My question: Is this the best choice of material for this sort of use or is there something better suited to this application?

I've used a big sheet of 1/8 inch aluminum across the engine compartment, above the engine, as a place to mount the controller, DC/DC, charger, BMS, and throttle. Technically, I guess I could use a strip of aluminum for this application also, but I'd prefer a non-conductive surface.

Thoughts?

Thanks,
Peter H.


----------



## DJBecker (Nov 3, 2010)

We use HDPE. More than we should. It's definitely not the best choice. The melting point is lower than we would like, it pretty much can't be glued, and it sags over time. But it's soooo easy to cut, drill, or make a nut captive by melting it in with a soldering iron.


----------



## mizlplix (May 1, 2011)

I have used common Plexi-glass or even fiberglass to mount electric items, Miz


----------



## MalcolmB (Jun 10, 2008)

Phenolic sheet is a good alternative.
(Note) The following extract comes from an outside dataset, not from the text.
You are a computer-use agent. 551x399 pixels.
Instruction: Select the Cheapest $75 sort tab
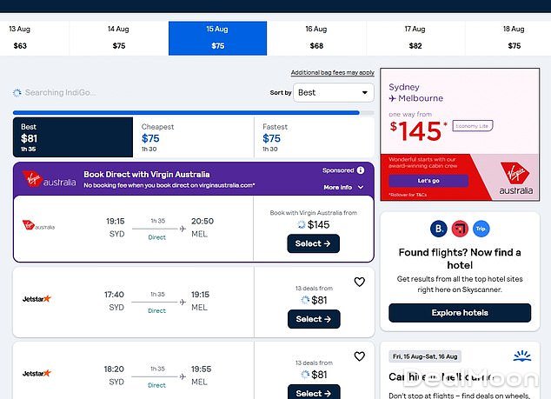tap(194, 137)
Used to be known as bakelite and is sold as Tufnol in the UK: http://www.directplasticsonline.co.uk/Tufnol_Sheet.html


----------



## Brute Force (Aug 28, 2010)

I prefer to use GPO3 electrical grade laminate:

http://www.mcmaster.com/#electrical-grade-fiberglass-(gpo3)/=g47gui

It doesn't melt, is flame retardant, comes in lots of shapes and sizes, and is not very expensive.


----------



## coulombKid (Jan 10, 2009)

Within switchgear boxes one finds hard red lumps of non-conductive material with a stud molded into both ends. They are manufactured for the temperatures and voltages we encounter. We used them at Gould in the electroplating process and many of the 460/4160 volt boxes here use them. I see if I can whistle up a picture.

Ahh, here we go. Check out this link. With the fiberglass reinforcement they may be able to handle rough road shock loads.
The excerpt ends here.